Europe
By the Numbers: Logistics
APQC | April 14, 2008
How do logistics operations using network planning compare to those that are not? How does popularity-based SKU placement affect supply chain reliability?
In APQC’s by the numbers: Logistics publication, supply chain executives and managers can gain insight about meaningful measures adopted throughout a wide range of industries, evaluate performance through benchmarking, and identify areas for ongoing process improvement. The information analyzed includes standard measures used regardless of industry or geography and identifies gaps among poor, median, and excellent performance in the logistics function and four related processes:
1. Define logistics strategy
2. Plan inbound materials flow
3. Operate warehousing
4. Operate outbound transportation
Perhaps more importantly, APQC’s research is also designed to provide insight into which business practices are associated with improved performance. We believe it is not enough just to know where the top quartile and bottom quartile lie, so our research helps explain what practices drive the variation in performance.

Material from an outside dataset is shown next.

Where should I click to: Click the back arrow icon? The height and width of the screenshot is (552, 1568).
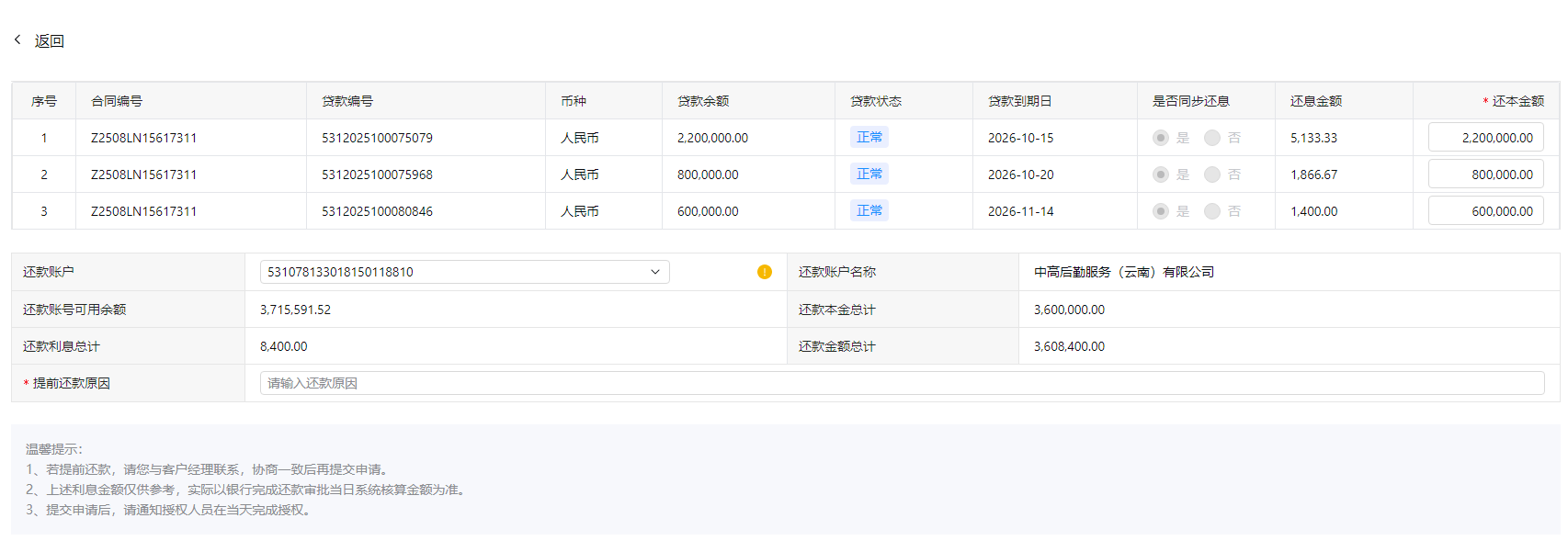tap(17, 39)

APQC’s research efforts show a substantial gap between high-performing and low-performing organizations.
In addition to gaps in quantitative performance, APQC’s by the numbers: Logistics uncovers several insights into performance.
· Top performers have practices, processes, and/or systems in place to enable higher order fill rates with a lower investment in inventory assets, resulting in significantly lower inventory carrying costs.
· Top performers deliver 20 percent more complete orders on time with close to 40 percent less inventory.
· High performers in order cycle time employ their own practices to compensate for unreliable supplier deliveries. High performers experience the same rate of supplier on-time delivery as low performers: a median of 85 percent, as compared across industries.
· Service levels for those organizations performing most cost-effectively remain high; in fact, they provide slightly higher service levels to their customers than do those organizations spending more logistics dollars in the service of their customers.
Over time APQC has confirmed that lower cost, improved productivity, reduced cycle time, and higher quality can go hand-in-hand. The important relationship among cost, quality, and cycle time cannot be ignored. Therefore, APQC supplements traditional cost measures with other key measures such as quality, productivity, and cycle time.
APQC research indicates that better performance is correlated with the use of certain business practices. This book quantifies the unit cost and productivity differences associated with the use of these practices. The practices examined and some key findings include:
· Systems such as advanced planning and scheduling software (APS) and warehouse management systems (WMS), and warehouse operating strategies such as popularity-based SKU placement, enable significantly higher performance in key customer service measures at significantly lower cost per order shipped.
· Redesigning logistics networks by using network planning and optimization tools increases order fulfillment rates while lowering operating costs.
· Bar code scanning technologies have been widely implemented. However, radio frequency–based technologies still appear to be in infancy stages and are not widely implemented to date.
In short, logistics practices can be significantly improved and result in bottom-line savings. The Open Standards Benchmarking Collaborative(SM) (OSBC) research, from which this data is drawn, quantifies these gaps and goes on to explore specific business practices that are linked with better performance.